For the fifth time, the ACA was under the microscope of the U.S. Supreme Court, but this time the court was looking at Republicans efforts to dismantle the law and their effects.
When Obamacare was enacted, the government promised to partially re-imburse insurance companies if they lost money because of the pre-existing conditions provision. The law stated that the government “shall” make these payments. But in 2015, Republicans attached riders to these appropriations bills that barred these promised payments.
The consequences were profound. By 2017 three-quarters of the original insurance providers were out of business, and several others stopped participating, leaving just six insurance providers and skyrocketing costs.
The insurers had lost out on $12 billion in promised payments. Lawyers for the insurers told the court of a massive “bait and switch” where the government had not upheld their end of the deal to the detriment of the companies and their insured members.
Chief Justice John Roberts suggested insurance companies were “seduced” into the programs and should have insisted on an appropriations provisions in the law.

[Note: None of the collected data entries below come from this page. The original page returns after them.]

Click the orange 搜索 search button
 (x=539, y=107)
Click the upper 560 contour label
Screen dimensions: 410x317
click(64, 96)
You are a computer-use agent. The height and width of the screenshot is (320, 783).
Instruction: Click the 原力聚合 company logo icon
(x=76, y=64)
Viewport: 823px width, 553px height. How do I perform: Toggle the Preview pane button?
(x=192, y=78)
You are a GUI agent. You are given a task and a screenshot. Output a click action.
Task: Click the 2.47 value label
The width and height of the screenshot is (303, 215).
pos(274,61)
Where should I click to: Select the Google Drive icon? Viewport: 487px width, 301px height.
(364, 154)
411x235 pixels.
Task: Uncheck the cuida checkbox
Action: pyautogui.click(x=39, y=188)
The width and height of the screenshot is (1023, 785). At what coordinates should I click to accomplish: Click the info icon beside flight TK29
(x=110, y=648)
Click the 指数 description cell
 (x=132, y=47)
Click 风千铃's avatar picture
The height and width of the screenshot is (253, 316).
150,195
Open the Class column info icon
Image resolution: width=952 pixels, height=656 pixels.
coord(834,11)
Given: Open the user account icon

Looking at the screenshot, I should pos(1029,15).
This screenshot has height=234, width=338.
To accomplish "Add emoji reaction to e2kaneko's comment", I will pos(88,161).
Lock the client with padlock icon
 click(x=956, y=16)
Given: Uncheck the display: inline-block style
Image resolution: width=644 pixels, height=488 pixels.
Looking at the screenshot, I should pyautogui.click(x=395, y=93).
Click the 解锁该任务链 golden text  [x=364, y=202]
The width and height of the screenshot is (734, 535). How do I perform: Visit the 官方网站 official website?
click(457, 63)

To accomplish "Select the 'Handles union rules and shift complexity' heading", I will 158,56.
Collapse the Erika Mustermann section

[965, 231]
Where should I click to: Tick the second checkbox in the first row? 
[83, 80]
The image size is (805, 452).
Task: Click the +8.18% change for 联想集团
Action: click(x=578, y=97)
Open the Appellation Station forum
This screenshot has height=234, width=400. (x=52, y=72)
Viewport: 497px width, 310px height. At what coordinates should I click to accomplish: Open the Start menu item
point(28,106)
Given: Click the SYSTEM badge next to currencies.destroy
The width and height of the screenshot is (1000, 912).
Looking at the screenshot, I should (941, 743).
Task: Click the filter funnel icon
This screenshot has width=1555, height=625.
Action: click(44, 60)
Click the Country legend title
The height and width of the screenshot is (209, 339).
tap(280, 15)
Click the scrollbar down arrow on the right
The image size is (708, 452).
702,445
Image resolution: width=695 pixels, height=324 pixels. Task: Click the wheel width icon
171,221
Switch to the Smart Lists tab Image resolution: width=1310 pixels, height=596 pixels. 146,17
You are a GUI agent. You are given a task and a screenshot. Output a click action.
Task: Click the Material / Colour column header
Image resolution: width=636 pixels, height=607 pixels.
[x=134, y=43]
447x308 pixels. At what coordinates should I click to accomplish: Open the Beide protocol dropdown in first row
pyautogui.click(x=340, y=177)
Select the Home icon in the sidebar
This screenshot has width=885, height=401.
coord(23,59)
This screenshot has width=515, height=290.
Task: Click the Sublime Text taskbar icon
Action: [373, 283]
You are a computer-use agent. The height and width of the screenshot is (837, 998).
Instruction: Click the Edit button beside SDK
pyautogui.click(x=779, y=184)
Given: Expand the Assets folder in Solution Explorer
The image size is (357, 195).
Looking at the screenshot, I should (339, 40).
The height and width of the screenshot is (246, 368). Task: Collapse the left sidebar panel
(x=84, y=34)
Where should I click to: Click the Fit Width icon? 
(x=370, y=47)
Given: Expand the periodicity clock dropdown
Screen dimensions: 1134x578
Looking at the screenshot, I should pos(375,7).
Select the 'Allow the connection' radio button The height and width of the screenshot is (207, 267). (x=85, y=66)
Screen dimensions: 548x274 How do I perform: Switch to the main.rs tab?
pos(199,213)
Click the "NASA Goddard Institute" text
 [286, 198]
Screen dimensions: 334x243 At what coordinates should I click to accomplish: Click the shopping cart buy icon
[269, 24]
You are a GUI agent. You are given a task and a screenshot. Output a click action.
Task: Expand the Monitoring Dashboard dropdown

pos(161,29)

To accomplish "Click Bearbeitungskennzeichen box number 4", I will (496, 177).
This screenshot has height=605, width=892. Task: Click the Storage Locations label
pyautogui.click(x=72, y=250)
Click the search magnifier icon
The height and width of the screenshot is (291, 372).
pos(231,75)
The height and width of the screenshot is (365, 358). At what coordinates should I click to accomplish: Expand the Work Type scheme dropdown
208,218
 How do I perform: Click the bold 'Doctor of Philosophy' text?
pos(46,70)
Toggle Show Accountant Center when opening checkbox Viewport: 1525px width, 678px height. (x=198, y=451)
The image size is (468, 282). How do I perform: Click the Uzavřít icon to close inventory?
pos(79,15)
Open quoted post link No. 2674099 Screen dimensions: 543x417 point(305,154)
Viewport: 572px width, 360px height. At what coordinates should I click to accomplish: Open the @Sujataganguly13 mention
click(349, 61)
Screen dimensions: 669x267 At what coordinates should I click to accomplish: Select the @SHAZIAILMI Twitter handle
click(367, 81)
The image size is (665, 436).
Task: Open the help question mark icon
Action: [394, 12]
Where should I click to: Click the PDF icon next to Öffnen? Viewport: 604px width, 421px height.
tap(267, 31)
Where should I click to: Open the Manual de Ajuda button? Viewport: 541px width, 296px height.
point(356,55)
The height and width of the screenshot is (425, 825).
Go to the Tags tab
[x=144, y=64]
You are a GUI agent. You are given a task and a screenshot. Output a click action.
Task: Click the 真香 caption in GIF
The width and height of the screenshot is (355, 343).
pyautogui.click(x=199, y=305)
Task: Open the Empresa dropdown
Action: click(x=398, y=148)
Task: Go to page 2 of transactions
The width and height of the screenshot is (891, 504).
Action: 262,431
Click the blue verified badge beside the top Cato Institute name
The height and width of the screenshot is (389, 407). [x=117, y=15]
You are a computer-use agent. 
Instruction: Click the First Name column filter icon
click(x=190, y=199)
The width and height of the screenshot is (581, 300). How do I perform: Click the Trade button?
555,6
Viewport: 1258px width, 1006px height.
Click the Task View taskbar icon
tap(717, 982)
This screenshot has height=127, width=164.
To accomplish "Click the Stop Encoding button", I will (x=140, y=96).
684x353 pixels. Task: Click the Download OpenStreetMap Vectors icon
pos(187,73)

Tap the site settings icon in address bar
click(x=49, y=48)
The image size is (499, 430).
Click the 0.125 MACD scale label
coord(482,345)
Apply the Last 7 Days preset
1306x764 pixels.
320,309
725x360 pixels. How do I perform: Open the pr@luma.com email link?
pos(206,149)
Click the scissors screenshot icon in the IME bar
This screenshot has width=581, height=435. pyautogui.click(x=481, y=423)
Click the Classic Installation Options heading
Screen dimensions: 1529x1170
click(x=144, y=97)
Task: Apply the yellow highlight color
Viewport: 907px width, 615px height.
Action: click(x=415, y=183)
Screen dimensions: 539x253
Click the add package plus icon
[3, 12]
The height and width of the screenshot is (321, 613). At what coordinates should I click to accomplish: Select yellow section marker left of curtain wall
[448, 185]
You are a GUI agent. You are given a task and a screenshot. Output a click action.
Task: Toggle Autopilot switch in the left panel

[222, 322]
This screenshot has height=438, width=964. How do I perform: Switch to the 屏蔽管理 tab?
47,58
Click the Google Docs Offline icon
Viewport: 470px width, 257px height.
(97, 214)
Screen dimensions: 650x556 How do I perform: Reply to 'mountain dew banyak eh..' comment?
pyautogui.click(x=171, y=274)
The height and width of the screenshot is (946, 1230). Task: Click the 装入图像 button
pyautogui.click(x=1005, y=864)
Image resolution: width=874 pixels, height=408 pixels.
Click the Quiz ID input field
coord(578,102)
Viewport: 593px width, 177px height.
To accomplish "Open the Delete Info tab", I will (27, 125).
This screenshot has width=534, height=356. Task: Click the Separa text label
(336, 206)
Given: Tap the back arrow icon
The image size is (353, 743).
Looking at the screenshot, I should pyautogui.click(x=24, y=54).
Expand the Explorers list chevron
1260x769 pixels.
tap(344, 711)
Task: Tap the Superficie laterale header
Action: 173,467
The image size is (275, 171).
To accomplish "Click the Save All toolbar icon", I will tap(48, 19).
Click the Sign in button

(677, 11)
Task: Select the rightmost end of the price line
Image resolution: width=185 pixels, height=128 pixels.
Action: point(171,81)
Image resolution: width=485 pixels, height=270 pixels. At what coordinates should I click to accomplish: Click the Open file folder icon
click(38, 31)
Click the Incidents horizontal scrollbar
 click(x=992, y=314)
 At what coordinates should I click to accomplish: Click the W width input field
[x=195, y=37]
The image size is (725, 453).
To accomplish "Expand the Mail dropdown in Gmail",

TheTrump administration’s Deputy Solicitor General Edwin Kneedler then defended the refusal to pay.
Justice Stephen Breyer asked, “Why does the government not have to pay its contracts just like anybody else?”
Justice Ruth Bader Ginsberg noted there were insufficient votes in Congress to negate the obligation of the law’s mandate.
Chief Justice Roberts added, “You don’t question that these insurance companies would not have participated in the risk corridor program, but for the government’s promise to pay.”
Justice Brett Kavanaugh’s contribution was that Congress could pass a law to state that it could promise to pay “subject to future appropriations.”
That “puts people on notice,” interjected Justice Elena Kagan. “It says this is not a guarantee.” And when that language is “not there, the government says we’re committed.”
Kagan confirmed that the insurance companies are obligated to pay into the program when they have excess profits.
“You pay in, that’s obligatory,” Kagan shot back, but if the government commits to paying out, it’s only “if we feel like it?” she said incredulously. “What kind of a statute is that?”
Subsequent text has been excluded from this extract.